AuthEndpoints
A simple jwt authentication library for ASP.Net 6. AuthEndpoints library provides a set of minimal api endpoints to handle basic web & JWT authentication actions such as registration, email verification, reset password, create jwt, etc. It works with custom identity user model.
Supported endpoints
- Users API:
- sign-up
- email verification
- user profile (retrieving)
- reset password
- change password
- enable 2fa
- login 2fa
- TokenAuth:
- Create (login)
- Destroy (logout)
- Simple JWT:
- Create (login)
- Refresh
- Verify
Current limitations
- Only works with IdentityUser & EfCore
- 2fa via email
Installing via NuGet
The easiest way to install AuthEndpoints is via NuGet
Install the library using the following .net cli command:
dotnet add package AuthEndpoints
or in Visual Studio's Package Manager Console, enter the following command:
Install-Package AuthEndpoints
Quick start
// MyDbContext.cs
using AuthEndpoints.SimpleJwt.Core.Models;
public class MyDbContext : IdentityDbContext
{
public DbSet<RefreshToken>? RefreshTokens { get; set; } // <--
public MyDbContext(DbContextOptions<MyDbContext> options) : base(options) { }
}
Add migration and apply migration:
// using dotnet cli
$ dotnet ef migrations add CreateRefreshToken
$ dotnet ef database update
// or using package manager console in visual studio
PM> Add-Migration CreateRefreshToken
PM> Update-Database
Add endpoints and call app.MapEndpoints()
before app.Run();
// Program.cs
// Required services
builder.Services.AddIdentityCore<IdentityUser>(); // <--
// Add core services & users api
builder.Services.AddAuthEndpointsCore<IdentityUser, MyDbContext>() // <--
.AddUsersApiEndpoints()
.Add2FAEndpoints();
// Add jwt endpoints
// When no options are provided
// AuthEndpoints will create a secret key and use a single security key (symmetric encryption)

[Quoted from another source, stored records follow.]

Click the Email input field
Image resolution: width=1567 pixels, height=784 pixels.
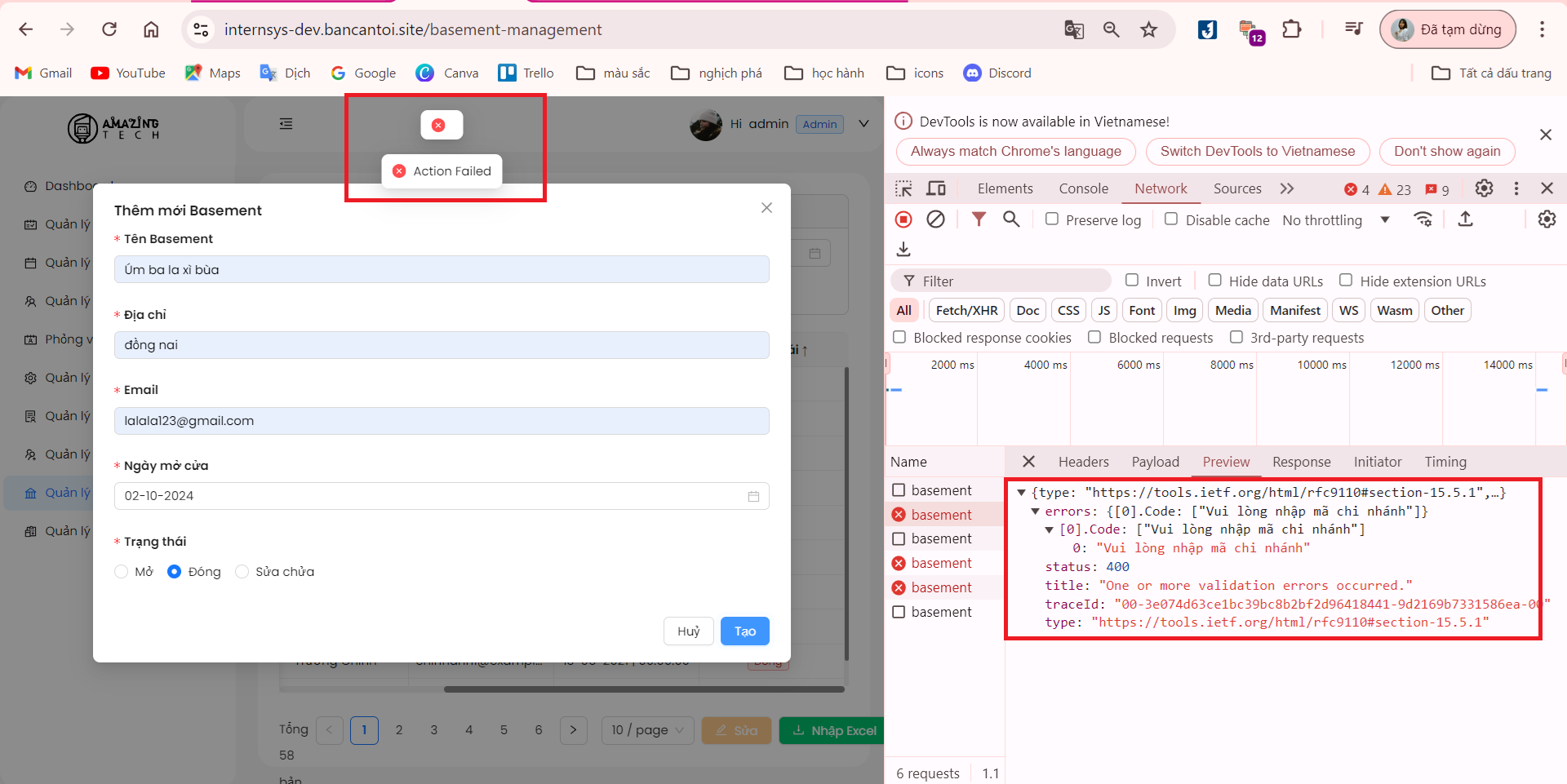(442, 421)
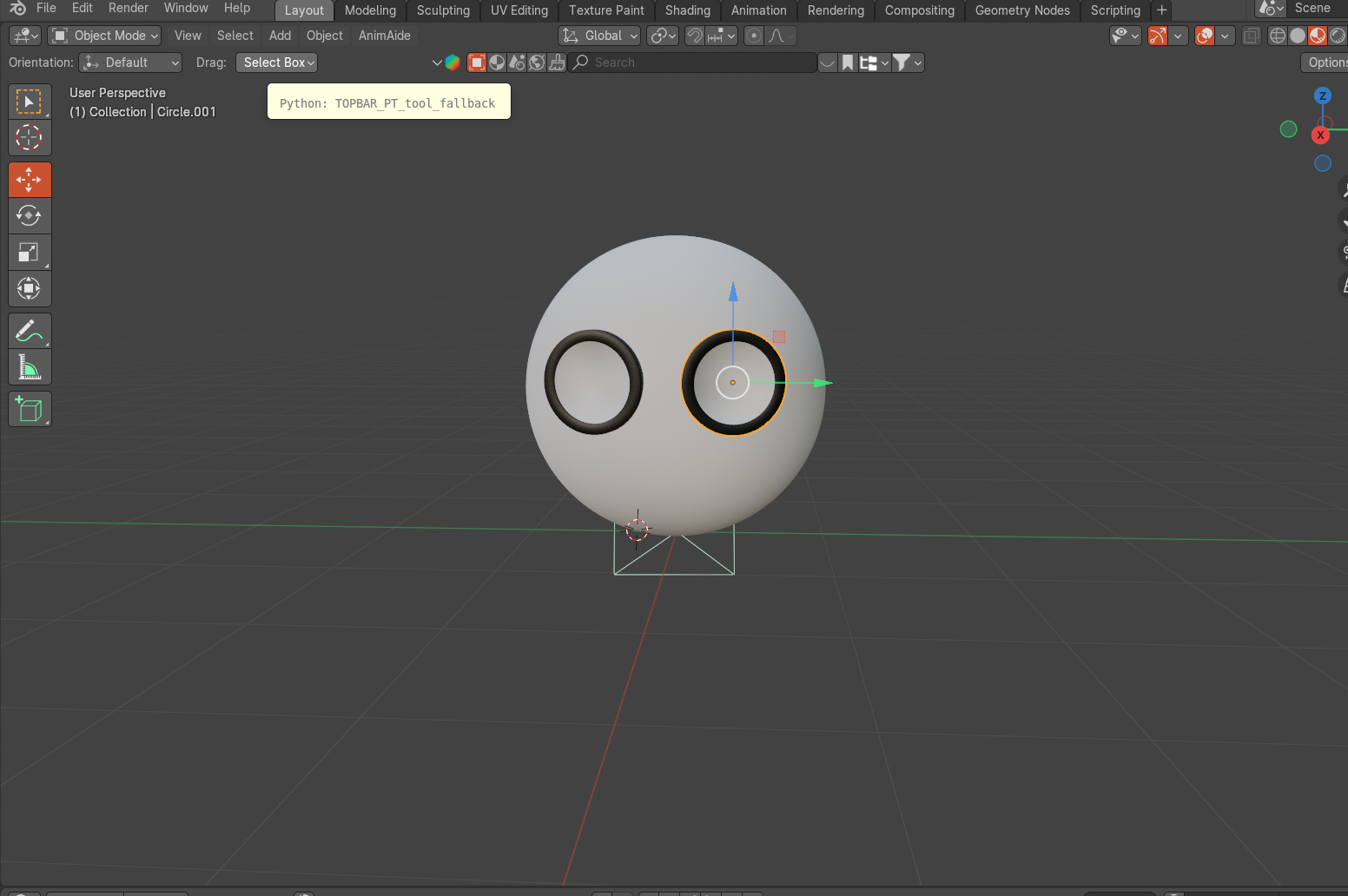Open the Transform Orientation dropdown showing Global

coord(599,36)
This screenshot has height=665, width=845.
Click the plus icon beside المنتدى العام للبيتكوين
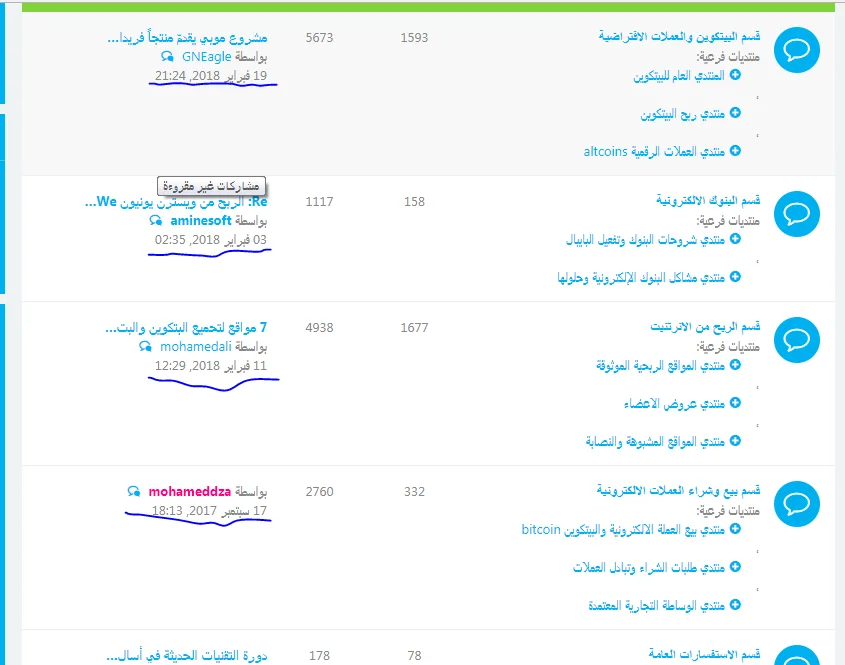pos(736,75)
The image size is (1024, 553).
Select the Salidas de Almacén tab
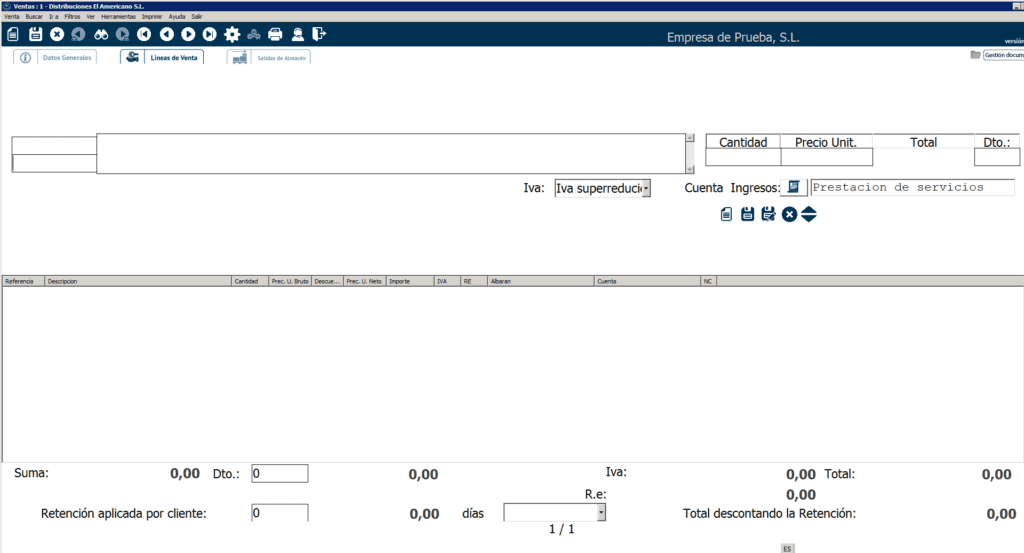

// for each access jwt and refresh jwt.
// Secrets will be created under `keys/` directory.
builder.Services.AddSimpleJwtEndpoints<IdentityUser, MyDbContext>(); // <--
var app = builder.Build();
...
app.UseAuthentication(); // <--
app.UseAuthorization(); // <--
...
app.MapEndpoints(); // <--
app.Run();
Jwt endpoints (registered by AddSimpleJwtEndpoints<,>()
) will return the access and refresh tokens to the client.
During the authentication flow, we save the access and refresh tokens on the client storage, for instance web storage (localStorage / sessionStorage).
We'll then attach the access token to the HTTP client on every request against the API.
This approach does not require any backend for SPA hosting, so the SPA can be standalone. There is no SameSite requirement.
Another advantage of this approach is its contents cannot be automatically sent anywhere. Therefore, immune to cross-site request forgery (CSRF) attacks. (Token storage and handling are all done on client side)
On the downside, this default approach often adds a level of complexity with potential security concerns. Let's say we store the tokens in web storage. Any JavaScript running on our site will have access to web storage. This make the tokens can be easily grabbed via cross-site scripting (XSS) attacks.
To avoid this issue, you can store the jwts inside httponly cookie instead of web storage. This adds a layer of protection to the jwts. HttpOnly flag on cookie mitigate the risk of client side script accessing the protected cookie. With this approach, token storage and handling are all done at the backend side.
To use this approach, you can simply:
builder.Services.AddSimpleJwtEndpoints<IdentityUser, MyDbContext>(options =>
{
options.UseCookie = true;
});
When using UseCookie = true
, jwts will be stored in httponly cookie with samesite flag set to lax by default. All jwt endpoints will return 204 NoContent
instead of returning the access and refresh tokens to the client (tokens are no longer handled at the client side).
Keep in mind that storing jwts inside HttpOnly Cookie does not prevent XSS attacks. If site is vulnerable to XSS, with httponly cookie, attacker cannot grab the tokens. However, attacker can still make a request on of behalf of the user. Make sure to follow best practices against XSS including escaping contents.
Cookie is considered more secure, but it might be vulnerable to CSRF attacks. Antiforgery is not handled by default and so you might need some custom code to flow a CSRF token between the server and your client application.
Most of the times you may want to store JWTs in HttpOnly Cookie. It makes development process easier and considered more secure because tokens are no longer handled at the client side.
Documentations
Documentation is available at https://madeyoga.github.io/AuthEndpoints/ and in docs directory.
Contributing
Your contributions are always welcome! simply send a pull request! The up-for-grabs label is a great place to start. If you find a flaw, please open an issue or a PR and let's sort things out.
The project is far from perfect so every bit of help is more than welcome.